Stories of the founding of cities almost always start controversy, and this story of how Trebizond was or was not founded is no exception to the rule. One of the delegates would not admit that when the Ten Thousand reached the sea the shore where the noble city now stands was a lonely strand.
“It was not like that,” he insisted. “Ours has been a noble city, a Greek colony since the dawn of history, long, long before Troy. It is recorded in our archives that when the Ten Thousand arrived they were escorted by the City Elders to the Shrine of Hercules and there they made appropriate sacrifices to the conductor who had led them, not unscathed, but still safely, through many dangers, to the dancing sea.”
Quite an argument now arose, but I brought it to a conclusion by the statement that by going back to Xenophon their claims would have priority over all other colonial adventurers. It would most certainly suffice.
A few hours later Venizelos came back and thanked us warmly for bridging over the gap between Hoover and the Euxine Pontus.
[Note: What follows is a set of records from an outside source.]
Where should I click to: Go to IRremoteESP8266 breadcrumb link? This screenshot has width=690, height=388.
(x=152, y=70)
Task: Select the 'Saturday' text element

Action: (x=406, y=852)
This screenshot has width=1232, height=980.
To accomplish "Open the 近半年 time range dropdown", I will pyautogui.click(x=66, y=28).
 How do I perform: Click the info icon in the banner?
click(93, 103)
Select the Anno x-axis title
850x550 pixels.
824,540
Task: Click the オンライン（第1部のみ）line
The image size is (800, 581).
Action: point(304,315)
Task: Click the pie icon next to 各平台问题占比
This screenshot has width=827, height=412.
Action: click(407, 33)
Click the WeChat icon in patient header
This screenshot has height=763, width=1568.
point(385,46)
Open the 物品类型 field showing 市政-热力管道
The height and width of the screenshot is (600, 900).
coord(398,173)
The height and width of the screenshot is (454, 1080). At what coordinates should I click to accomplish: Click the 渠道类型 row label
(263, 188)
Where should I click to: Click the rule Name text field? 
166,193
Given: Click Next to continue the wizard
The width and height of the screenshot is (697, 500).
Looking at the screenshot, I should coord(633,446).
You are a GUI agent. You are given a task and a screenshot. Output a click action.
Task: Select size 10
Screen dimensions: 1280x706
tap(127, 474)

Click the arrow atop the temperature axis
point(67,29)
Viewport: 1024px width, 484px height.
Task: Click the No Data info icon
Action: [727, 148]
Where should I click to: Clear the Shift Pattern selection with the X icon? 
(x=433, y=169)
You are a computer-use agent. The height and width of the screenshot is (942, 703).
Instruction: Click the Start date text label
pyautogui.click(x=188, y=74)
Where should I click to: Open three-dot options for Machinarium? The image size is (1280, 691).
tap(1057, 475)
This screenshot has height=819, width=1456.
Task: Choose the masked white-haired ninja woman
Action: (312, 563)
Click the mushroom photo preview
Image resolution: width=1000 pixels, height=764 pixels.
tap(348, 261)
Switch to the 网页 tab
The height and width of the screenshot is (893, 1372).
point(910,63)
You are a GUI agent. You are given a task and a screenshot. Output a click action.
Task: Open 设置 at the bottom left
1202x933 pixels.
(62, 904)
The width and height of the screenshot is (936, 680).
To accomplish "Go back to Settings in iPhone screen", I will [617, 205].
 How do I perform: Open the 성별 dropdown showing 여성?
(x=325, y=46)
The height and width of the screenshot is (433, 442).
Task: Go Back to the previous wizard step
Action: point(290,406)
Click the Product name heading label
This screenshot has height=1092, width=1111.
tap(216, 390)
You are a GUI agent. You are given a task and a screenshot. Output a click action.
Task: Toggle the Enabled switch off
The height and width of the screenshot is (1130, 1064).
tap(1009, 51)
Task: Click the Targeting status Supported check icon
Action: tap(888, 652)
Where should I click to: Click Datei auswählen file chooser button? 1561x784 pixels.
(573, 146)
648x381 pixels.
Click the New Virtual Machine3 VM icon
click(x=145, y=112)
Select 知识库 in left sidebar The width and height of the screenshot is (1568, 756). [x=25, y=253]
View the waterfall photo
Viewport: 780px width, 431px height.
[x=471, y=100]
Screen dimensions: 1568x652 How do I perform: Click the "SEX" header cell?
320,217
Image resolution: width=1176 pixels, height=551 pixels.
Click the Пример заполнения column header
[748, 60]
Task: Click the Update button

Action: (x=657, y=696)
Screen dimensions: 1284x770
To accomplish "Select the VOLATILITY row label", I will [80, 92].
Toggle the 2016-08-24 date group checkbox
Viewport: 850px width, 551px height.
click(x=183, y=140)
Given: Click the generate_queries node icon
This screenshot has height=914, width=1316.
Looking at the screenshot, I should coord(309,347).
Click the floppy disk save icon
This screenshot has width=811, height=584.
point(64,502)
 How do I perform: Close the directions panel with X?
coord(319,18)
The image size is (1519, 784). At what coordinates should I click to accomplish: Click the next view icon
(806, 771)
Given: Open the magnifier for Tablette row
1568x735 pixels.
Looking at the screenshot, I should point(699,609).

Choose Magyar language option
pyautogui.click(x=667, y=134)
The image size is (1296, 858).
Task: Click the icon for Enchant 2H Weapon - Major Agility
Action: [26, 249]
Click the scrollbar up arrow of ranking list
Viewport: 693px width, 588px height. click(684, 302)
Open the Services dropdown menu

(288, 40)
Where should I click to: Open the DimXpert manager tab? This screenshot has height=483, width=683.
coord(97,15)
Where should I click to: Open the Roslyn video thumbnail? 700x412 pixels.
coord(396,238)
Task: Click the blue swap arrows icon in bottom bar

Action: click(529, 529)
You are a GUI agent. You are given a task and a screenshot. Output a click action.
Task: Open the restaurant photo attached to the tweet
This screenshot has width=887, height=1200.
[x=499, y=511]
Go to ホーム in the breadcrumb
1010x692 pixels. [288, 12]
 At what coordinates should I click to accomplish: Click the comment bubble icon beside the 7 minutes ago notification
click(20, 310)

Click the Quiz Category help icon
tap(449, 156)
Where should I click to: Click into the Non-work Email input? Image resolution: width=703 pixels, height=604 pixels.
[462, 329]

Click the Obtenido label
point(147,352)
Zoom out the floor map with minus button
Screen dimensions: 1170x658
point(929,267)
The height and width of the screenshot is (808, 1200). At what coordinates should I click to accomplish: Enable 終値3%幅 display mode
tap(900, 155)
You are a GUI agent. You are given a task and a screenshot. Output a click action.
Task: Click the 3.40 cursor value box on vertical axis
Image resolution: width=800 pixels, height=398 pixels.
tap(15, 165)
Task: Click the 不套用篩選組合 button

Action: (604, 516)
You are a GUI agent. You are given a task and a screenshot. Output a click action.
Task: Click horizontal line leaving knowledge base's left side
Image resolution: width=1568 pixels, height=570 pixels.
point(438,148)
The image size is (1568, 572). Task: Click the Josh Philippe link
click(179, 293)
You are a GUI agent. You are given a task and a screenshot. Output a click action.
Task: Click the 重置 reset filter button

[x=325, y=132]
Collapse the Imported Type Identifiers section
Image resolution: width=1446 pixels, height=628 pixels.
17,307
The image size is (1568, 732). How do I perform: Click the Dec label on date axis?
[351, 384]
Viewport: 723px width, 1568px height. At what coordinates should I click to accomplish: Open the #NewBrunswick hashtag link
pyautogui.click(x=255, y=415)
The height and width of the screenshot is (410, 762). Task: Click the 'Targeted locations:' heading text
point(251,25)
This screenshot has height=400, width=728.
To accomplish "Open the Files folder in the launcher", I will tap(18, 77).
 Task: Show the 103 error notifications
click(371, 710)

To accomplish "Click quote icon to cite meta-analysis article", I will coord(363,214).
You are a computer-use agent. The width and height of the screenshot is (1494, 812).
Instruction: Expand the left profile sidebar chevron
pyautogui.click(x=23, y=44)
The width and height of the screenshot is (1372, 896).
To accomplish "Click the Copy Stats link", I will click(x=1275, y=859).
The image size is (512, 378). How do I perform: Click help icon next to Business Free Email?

“But I have told them that I cannot claim the south shore of the Black Sea, as my hands are quite full with Thrace and Anatolia. I told them to ‘go home, make all the money you can, and send it back to the mother country. If you do that, we shall always cherish you’ —and they went away well pleased.” Then, as an afterthought, the Greek Premier said: “Often it seems to me wiser, and certainly more helpful, to have commercial marts rather than political colonies beyond the seas. But for the contributions that came from them in a steady stream we never could have faced the financial strain of this cruel and most costly war. It was our merchants in Cairo and Constantinople, in Liverpool and in Norfolk, Virginia, who kept us afloat.”